With some new talent coming over to Raw, who is someone you’d like to have a match with in the near future and someone who you’re watching as an up-and-comer?

There are some obvious matchups. For me, it’s Drew McIntyre. I had some great matches with Drew down in NXT and I think he’s gotten so much better since he left and came back. I think we can have some really good stuff to do now. Bobby Roode is someone I’ve never been in the ring with and would like to see what kind of chemistry we have.

A sleeper pick, someone who I only think is going to get better as the years go on and has slid under the radar since coming over, is Chad Gable. He’s someone who has an incredible amount of potential.

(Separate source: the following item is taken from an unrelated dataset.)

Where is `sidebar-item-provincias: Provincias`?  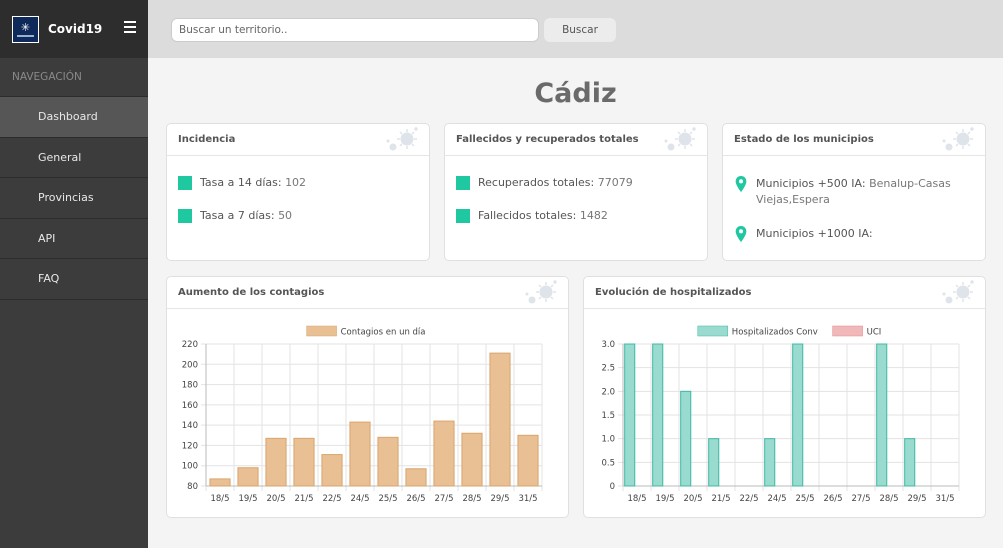
sidebar-item-provincias: Provincias is located at coordinates (74, 198).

He’s a workhorse, he goes out and gives 120 percent every single time and only makes people better. I’m looking forward to seeing how he develops and a Rollins-Gable in the future has great match written all over it.

When I spoke to the Usos before WrestleMania they talked about how getting away from Roman Reigns helped them. You’ve been alongside Roman and Dean Ambrose in the Shield and you have been a singles competitor. Which do you prefer?

I think there are good things about both. For me, being with the Shield and with Roman, there’s a different vibe to it, it’s a real special feeling. Obviously, I feel like there’s a special match every time about a Seth Rollins match, but when I’m out there with Roman or Dean, there’s an extra electricity in the air. We always have a good time when we’re together. There are advantages to both but I love sharing the fun with my friends and we all feed off of each other and make each other better. If I had to pick, if I was forced to, I think I like being out there with my guys.